Reading text below:

This pattern isn't new
The more I read, the more familiar the shape of the story became. Every major technological revolution has promised to free us from the constraints of the previous one. The industrial revolution replaced human muscle with machines, and coal became the resource everyone fought over. The digital revolution replaced physical objects with software, and oil, rare earth metals, and bandwidth became the new battlegrounds.
AI was supposed to be different. Intelligence itself, scalable and weightless. Available to everyone. But intelligence turns out to need a body. It needs chips. Chips need water and rare materials. Data centers need electricity and more water. Electricity, in many regions, still needs fossil fuels.
We didn't escape scarcity. We relocated it, and made it bigger.
How fast the math changed
When I first tried ChatGPT in late 2022, I used it a few times and moved on. It was interesting but not essential. I started using AI seriously about a year ago, after I got laid off. That's when it became a daily tool, not a novelty.
My timing wasn't unusual. In 2023, the central challenge for these companies was still adoption. ChatGPT had reached 100 million users faster than any consumer app in history, but most people hadn't touched it. Companies burned through capital to offer free access and generous limits. The scarce resource was human attention.
By 2025, ChatGPT had gone from 200 million to 800 million weekly active users in a single year. Claude, Gemini, and a wave of coding tools scaled alongside it. The adoption problem was solved. What replaced it was a cost problem no one had priced for.

End of Reading text.
Information supplied below:

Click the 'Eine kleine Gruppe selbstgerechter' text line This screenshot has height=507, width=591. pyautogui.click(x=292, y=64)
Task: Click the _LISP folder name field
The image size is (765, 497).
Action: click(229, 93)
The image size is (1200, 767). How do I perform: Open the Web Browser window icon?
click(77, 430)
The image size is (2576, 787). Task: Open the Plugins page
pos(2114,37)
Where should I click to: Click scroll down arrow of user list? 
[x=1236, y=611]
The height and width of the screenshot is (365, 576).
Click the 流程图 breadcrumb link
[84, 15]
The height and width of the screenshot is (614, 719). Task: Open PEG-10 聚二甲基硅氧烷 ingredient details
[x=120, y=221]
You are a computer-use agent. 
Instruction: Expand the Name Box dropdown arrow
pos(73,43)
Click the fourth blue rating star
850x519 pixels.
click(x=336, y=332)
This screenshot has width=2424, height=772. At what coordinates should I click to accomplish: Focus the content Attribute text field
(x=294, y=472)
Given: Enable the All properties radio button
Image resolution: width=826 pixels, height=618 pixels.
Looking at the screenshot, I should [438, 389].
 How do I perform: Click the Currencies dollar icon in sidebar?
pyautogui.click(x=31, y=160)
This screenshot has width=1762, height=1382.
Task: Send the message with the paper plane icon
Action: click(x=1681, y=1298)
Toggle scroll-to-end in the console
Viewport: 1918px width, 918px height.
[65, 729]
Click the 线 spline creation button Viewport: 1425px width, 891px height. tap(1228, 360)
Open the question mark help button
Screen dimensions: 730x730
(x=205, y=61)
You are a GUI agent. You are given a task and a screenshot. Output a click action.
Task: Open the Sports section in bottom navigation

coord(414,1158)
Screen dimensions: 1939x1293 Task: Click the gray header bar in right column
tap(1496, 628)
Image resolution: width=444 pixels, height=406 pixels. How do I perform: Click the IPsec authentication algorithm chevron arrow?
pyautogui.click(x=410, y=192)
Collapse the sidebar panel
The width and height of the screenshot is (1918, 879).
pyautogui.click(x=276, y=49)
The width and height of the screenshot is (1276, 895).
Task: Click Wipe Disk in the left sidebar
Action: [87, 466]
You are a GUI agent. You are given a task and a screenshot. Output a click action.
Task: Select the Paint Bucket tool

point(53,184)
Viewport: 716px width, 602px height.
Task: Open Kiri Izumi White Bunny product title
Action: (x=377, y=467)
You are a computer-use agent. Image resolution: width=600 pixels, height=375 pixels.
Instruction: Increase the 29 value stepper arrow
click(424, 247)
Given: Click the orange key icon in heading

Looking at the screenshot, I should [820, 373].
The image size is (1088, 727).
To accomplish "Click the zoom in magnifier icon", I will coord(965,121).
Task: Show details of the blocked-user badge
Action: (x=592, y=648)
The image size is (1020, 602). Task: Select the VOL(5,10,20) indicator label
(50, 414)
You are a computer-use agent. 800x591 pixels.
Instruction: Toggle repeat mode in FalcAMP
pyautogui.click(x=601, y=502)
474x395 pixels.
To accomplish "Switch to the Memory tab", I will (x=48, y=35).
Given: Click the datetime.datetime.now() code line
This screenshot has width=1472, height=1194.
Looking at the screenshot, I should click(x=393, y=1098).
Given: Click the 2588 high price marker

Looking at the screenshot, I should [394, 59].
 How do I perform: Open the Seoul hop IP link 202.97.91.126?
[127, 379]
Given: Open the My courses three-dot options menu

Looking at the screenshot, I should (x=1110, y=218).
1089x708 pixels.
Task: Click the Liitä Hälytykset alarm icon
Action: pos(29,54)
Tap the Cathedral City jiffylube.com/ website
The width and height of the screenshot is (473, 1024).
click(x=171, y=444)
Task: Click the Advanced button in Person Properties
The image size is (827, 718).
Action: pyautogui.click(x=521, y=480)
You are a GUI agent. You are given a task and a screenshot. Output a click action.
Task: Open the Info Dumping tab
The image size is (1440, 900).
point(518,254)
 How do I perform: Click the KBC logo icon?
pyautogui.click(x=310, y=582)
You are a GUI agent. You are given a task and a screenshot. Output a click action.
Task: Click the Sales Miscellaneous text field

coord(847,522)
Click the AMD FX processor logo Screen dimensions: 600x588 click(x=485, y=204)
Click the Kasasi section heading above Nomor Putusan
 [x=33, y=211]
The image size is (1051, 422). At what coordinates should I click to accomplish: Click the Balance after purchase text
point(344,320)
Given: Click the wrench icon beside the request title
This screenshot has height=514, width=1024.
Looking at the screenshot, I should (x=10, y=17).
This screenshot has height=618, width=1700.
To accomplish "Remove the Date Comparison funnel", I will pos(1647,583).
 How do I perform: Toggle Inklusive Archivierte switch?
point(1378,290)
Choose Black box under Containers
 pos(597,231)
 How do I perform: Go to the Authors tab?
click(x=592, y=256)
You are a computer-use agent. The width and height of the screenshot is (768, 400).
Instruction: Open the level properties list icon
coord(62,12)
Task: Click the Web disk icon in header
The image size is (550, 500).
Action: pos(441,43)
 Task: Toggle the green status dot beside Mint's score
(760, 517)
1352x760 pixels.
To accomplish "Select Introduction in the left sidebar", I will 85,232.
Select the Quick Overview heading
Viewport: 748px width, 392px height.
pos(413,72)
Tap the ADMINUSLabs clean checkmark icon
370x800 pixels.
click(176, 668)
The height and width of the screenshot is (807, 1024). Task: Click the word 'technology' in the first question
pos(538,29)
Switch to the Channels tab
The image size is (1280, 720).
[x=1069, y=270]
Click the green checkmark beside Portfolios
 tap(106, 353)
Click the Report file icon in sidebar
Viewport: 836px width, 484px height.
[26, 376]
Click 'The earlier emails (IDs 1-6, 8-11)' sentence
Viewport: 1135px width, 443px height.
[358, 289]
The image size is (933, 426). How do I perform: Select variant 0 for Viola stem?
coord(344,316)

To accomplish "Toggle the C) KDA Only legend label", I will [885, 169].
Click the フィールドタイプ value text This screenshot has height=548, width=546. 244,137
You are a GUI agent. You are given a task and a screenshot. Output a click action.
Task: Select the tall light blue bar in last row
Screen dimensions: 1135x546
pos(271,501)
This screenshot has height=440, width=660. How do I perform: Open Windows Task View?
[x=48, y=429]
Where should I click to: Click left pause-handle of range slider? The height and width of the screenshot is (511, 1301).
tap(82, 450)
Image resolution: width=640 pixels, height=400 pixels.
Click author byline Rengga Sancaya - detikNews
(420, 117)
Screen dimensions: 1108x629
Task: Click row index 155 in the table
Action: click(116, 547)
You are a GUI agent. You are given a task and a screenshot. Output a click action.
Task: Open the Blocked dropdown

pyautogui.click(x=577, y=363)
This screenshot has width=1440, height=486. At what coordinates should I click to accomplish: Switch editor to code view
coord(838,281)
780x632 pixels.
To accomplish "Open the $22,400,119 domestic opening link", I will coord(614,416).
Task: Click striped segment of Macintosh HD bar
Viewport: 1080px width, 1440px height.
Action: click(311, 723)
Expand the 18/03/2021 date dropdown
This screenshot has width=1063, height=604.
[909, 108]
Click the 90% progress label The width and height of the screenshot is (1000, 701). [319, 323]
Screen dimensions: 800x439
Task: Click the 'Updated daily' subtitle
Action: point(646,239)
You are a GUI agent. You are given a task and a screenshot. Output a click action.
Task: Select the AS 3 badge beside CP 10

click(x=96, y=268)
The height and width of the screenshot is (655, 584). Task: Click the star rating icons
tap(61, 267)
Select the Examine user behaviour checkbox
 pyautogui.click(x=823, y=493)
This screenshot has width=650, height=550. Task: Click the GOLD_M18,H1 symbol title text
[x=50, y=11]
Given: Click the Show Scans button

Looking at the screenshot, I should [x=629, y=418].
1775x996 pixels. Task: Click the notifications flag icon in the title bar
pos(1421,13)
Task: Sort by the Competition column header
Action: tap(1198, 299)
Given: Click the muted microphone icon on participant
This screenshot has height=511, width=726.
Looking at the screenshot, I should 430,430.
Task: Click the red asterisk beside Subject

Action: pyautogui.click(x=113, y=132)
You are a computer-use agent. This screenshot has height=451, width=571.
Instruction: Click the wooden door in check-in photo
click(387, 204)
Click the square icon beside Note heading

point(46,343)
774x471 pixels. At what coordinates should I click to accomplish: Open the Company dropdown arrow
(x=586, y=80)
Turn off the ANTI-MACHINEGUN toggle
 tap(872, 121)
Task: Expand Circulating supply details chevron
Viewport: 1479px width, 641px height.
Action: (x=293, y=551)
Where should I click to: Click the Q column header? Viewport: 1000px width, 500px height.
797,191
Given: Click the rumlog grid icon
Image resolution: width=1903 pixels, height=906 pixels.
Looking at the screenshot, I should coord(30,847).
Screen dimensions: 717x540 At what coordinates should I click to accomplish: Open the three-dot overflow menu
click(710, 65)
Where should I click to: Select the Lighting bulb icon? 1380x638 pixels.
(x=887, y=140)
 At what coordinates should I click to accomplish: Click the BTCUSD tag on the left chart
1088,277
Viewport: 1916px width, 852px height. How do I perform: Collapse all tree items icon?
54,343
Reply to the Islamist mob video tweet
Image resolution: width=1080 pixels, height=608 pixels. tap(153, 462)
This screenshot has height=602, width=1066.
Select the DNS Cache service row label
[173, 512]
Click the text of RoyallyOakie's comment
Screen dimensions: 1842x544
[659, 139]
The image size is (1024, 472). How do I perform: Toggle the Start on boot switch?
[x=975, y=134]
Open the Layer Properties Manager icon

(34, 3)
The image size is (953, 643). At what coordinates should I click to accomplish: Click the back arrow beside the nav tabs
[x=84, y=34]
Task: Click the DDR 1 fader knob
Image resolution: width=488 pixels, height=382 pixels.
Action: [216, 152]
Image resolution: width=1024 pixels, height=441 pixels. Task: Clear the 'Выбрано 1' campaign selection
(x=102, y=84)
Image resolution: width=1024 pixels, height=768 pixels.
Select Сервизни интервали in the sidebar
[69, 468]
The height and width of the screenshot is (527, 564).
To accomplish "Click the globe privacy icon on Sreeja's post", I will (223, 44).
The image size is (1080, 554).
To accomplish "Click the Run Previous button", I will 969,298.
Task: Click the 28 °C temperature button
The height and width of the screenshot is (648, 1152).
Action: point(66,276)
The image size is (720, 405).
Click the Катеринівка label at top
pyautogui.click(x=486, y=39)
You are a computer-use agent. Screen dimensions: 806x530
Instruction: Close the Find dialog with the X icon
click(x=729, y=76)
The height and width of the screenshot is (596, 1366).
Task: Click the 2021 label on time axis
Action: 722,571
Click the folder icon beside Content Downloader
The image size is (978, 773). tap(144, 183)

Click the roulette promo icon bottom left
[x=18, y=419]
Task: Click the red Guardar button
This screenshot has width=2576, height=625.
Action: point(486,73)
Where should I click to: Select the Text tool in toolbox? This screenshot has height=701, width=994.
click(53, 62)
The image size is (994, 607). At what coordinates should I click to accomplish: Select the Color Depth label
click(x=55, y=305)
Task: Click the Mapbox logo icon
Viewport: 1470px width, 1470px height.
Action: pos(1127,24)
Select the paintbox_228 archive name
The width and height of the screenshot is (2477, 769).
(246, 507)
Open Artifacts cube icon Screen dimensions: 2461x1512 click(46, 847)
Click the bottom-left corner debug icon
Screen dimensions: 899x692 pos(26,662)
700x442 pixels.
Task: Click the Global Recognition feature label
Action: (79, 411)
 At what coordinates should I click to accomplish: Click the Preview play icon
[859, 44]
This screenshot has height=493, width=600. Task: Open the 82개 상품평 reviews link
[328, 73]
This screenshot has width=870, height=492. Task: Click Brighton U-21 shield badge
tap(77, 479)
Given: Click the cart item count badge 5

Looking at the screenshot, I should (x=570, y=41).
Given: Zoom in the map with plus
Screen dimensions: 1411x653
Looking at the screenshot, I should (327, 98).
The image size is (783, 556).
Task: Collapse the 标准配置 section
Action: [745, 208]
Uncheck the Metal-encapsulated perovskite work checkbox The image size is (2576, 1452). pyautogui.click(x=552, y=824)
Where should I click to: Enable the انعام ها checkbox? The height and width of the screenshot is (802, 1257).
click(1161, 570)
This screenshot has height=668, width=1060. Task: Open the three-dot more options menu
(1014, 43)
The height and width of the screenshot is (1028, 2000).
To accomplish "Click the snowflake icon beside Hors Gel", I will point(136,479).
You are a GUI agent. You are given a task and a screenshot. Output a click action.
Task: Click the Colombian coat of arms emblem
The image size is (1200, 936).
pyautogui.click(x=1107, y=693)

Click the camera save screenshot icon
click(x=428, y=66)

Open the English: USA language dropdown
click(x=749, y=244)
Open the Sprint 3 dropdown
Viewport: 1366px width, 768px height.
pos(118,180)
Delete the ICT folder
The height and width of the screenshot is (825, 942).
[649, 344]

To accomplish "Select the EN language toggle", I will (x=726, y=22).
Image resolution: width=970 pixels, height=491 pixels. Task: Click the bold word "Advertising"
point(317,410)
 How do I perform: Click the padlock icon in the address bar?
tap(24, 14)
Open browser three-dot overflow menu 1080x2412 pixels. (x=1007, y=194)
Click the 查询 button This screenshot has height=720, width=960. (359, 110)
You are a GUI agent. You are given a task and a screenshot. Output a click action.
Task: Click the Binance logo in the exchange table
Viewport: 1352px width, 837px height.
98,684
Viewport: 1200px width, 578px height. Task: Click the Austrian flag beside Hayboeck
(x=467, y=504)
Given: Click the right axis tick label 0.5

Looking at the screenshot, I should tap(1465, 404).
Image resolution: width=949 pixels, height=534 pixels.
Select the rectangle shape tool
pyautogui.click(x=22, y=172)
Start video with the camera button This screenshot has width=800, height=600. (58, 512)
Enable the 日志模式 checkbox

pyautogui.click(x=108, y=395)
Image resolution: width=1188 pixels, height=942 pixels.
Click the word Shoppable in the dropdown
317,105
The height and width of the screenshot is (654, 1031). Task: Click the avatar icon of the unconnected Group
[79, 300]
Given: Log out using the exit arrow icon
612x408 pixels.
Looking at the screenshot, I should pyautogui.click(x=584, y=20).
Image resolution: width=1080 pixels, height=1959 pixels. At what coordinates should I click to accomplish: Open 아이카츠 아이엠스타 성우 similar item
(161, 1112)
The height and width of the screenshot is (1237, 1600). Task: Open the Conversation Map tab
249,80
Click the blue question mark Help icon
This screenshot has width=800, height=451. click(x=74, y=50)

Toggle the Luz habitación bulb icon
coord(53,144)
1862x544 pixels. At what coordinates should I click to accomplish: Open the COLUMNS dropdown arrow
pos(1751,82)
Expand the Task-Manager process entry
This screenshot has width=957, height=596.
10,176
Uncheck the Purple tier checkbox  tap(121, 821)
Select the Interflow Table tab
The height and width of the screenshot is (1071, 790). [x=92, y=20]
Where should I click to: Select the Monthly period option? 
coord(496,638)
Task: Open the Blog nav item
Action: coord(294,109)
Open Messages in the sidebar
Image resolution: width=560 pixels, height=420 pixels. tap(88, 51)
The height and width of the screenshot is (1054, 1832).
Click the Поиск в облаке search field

End of Information supplied.

• **Set of tasks**:
1. Using the text on AI and scarcity, decide whether each statement agrees with it: (a) The author began using AI seriously after being laid off. (b) In 2023 the scarce resource for AI companies was electricity. (c) ChatGPT grew from 200 million to 800 million weekly active users in a single year. Answer yes or no for each and quote the deciding words.
2. Reproduce the part of the text on AI and scarcity between "This pattern isn't" and "needs fossil fuels.", inclusive.
The rows play no part in this work.

• **Answers provided**:
1.
(a) Yes: "I started using AI seriously about a year ago, after I got laid off."
(b) No: "The scarce resource was human attention."
(c) Yes: "By 2025, ChatGPT had gone from 200 million to 800 million weekly active users in a single year."

2.
This pattern isn't new
The more I read, the more familiar the shape of the story became. Every major technological revolution has promised to free us from the constraints of the previous one. The industrial revolution replaced human muscle with machines, and coal became the resource everyone fought over. The digital revolution replaced physical objects with software, and oil, rare earth metals, and bandwidth became the new battlegrounds.
AI was supposed to be different. Intelligence itself, scalable and weightless. Available to everyone. But intelligence turns out to need a body. It needs chips. Chips need water and rare materials. Data centers need electricity and more water. Electricity, in many regions, still needs fossil fuels.